**Task statement**
Transcribe the data that follows. Match it character for character.
═════ Data for review
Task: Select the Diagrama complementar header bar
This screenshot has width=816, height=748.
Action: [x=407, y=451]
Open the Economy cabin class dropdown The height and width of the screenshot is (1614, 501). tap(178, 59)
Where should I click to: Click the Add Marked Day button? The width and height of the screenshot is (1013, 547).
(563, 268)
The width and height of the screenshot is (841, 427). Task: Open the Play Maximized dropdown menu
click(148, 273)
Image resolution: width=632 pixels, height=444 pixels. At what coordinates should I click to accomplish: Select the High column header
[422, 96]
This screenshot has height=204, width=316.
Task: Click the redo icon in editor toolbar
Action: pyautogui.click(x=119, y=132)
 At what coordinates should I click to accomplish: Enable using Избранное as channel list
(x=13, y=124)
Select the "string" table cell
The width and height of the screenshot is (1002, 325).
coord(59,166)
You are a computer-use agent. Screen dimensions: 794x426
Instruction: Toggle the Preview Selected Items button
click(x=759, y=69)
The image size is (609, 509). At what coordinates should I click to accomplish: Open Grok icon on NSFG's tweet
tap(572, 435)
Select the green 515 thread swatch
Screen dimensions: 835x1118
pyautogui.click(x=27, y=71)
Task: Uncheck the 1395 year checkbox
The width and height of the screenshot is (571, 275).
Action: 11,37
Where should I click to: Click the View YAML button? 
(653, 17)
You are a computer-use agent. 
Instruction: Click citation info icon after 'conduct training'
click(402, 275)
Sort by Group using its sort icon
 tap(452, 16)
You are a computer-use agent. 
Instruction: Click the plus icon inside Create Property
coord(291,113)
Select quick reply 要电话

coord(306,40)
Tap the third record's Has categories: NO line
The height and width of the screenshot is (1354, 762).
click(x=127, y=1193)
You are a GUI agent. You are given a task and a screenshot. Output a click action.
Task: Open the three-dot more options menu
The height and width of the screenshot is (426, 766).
══════════
**Worked solution**
Task: Select the Diagrama complementar header bar
This screenshot has width=816, height=748.
Action: [x=407, y=451]
Open the Economy cabin class dropdown The height and width of the screenshot is (1614, 501). tap(178, 59)
Where should I click to: Click the Add Marked Day button? The width and height of the screenshot is (1013, 547).
(563, 268)
The width and height of the screenshot is (841, 427). Task: Open the Play Maximized dropdown menu
click(148, 273)
Image resolution: width=632 pixels, height=444 pixels. At what coordinates should I click to accomplish: Select the High column header
[422, 96]
This screenshot has height=204, width=316.
Task: Click the redo icon in editor toolbar
Action: pyautogui.click(x=119, y=132)
 At what coordinates should I click to accomplish: Enable using Избранное as channel list
(x=13, y=124)
Select the "string" table cell
The width and height of the screenshot is (1002, 325).
coord(59,166)
You are a computer-use agent. Screen dimensions: 794x426
Instruction: Toggle the Preview Selected Items button
click(x=759, y=69)
The image size is (609, 509). At what coordinates should I click to accomplish: Open Grok icon on NSFG's tweet
tap(572, 435)
Select the green 515 thread swatch
Screen dimensions: 835x1118
pyautogui.click(x=27, y=71)
Task: Uncheck the 1395 year checkbox
The width and height of the screenshot is (571, 275).
Action: 11,37
Where should I click to: Click the View YAML button? 
(653, 17)
You are a computer-use agent. 
Instruction: Click citation info icon after 'conduct training'
click(402, 275)
Sort by Group using its sort icon
 tap(452, 16)
You are a computer-use agent. 
Instruction: Click the plus icon inside Create Property
coord(291,113)
Select quick reply 要电话

coord(306,40)
Tap the third record's Has categories: NO line
The height and width of the screenshot is (1354, 762).
click(x=127, y=1193)
You are a GUI agent. You are given a task and a screenshot. Output a click action.
Task: Open the three-dot more options menu
The height and width of the screenshot is (426, 766).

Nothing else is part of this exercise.